Perdi-me por ruelas escuras e frias, húmidas de lágrimas que Homens choravam deitados na calçada da rua, envoltos em cartão, embrulhados em folhas de jornal amachucado por dentro dos farrapos, que faziam de roupa.
Despi-me de preconceitos, medos e vergonhas. Deitei-me ao lado deles, dei tragos na bebida que traziam guardada em sacos de papel, idênticos àquele em que eu costumo trazer o pão.
O bafo quente, da bebida que ardia ao longo do esófago e que caía no estômago, fazendo-me tossir, era um vapor denso contra o frio da rua, mas que ao mesmo tempo, me aquecia o peito e me entorpecia a alma.
Outras pessoas passavam.
Pessoas, como era eu horas antes, que não olhavam para os pobres desgraçados, ou desgraçados pobres, que se estendiam ao longo da rua. Se algum olhar havia, era de soslaio, um misto de despeito e pena, vergonha e revolta, nojo e insegurança.
Senti-me mal. Senti-me pedra da calçada, torta, gasta pelo tempo, pisada e repisada.

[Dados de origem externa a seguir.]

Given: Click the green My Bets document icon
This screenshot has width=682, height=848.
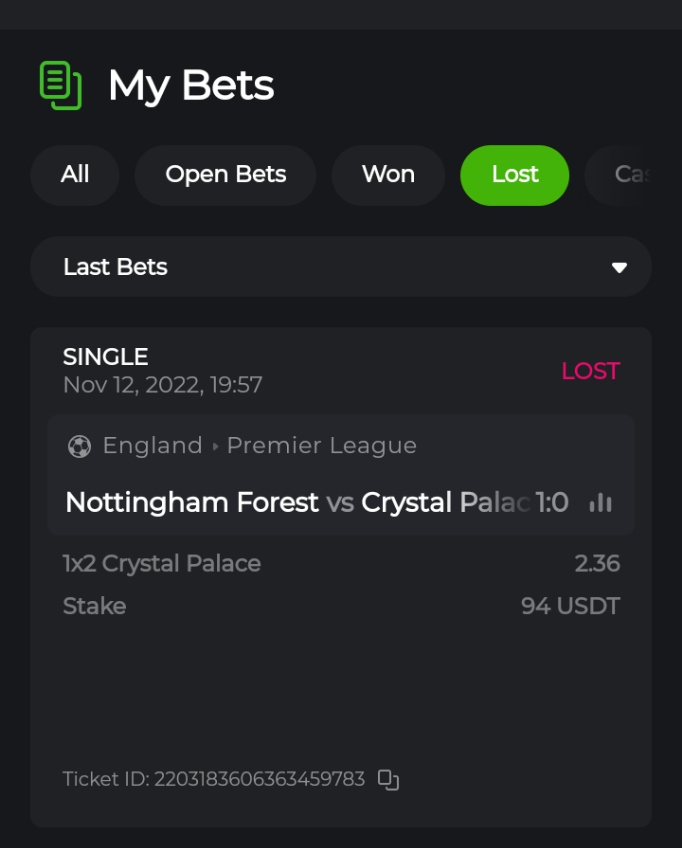Looking at the screenshot, I should click(x=60, y=85).
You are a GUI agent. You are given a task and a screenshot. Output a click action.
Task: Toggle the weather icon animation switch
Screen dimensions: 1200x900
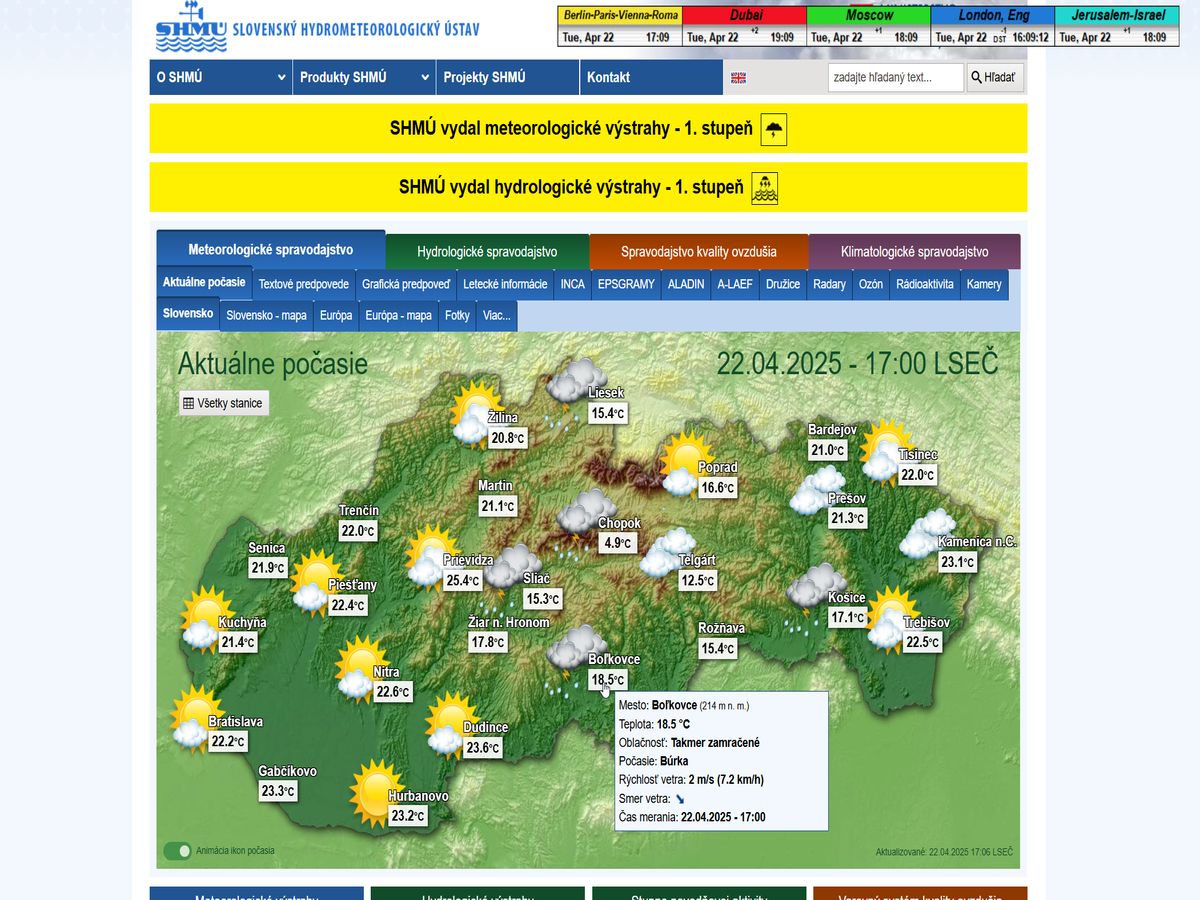pos(178,851)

O tempo tornou-se eterno e duro.
Gelei o corpo, gelei a mente, as palavras ficaram entorpecidas pelo alcool que me deram a beber, eram monossílabos de lamentos ou de discursos sem sentido, mas que, aqueles que me rodeavam, ouviam ou fingiam ouvir, movimentando lentamente a cabeça, num gesto de concordância, para cima e para baixo, confirmando o que eu dizia.
Levantei-me, despi-me do ar de vagabundo, curei a tontura e ao fim de algumas horas, tornei-me eu, a que tinha comprado pão nessa manhã, na padaria em frente ao apartamento de duas assoalhadas, com vista para o mar.
Eu queria conhecer a condição humana e essa, eu vi que não tem limites para a desgraça ou para a bondade de quem a quer ver, de quem a procura conhecer.
Hoje comprei dois sacos de pão.
Ainda estavam quentes, quando me encontrei na ruela onde me tinha perdido.
Na calçada da rua, esperavam-me sentados, no cartão e no meio dos jornais, aqueles que me tinham aquecido com tragos quentes de bagaço, na noite fria do dia de ontem.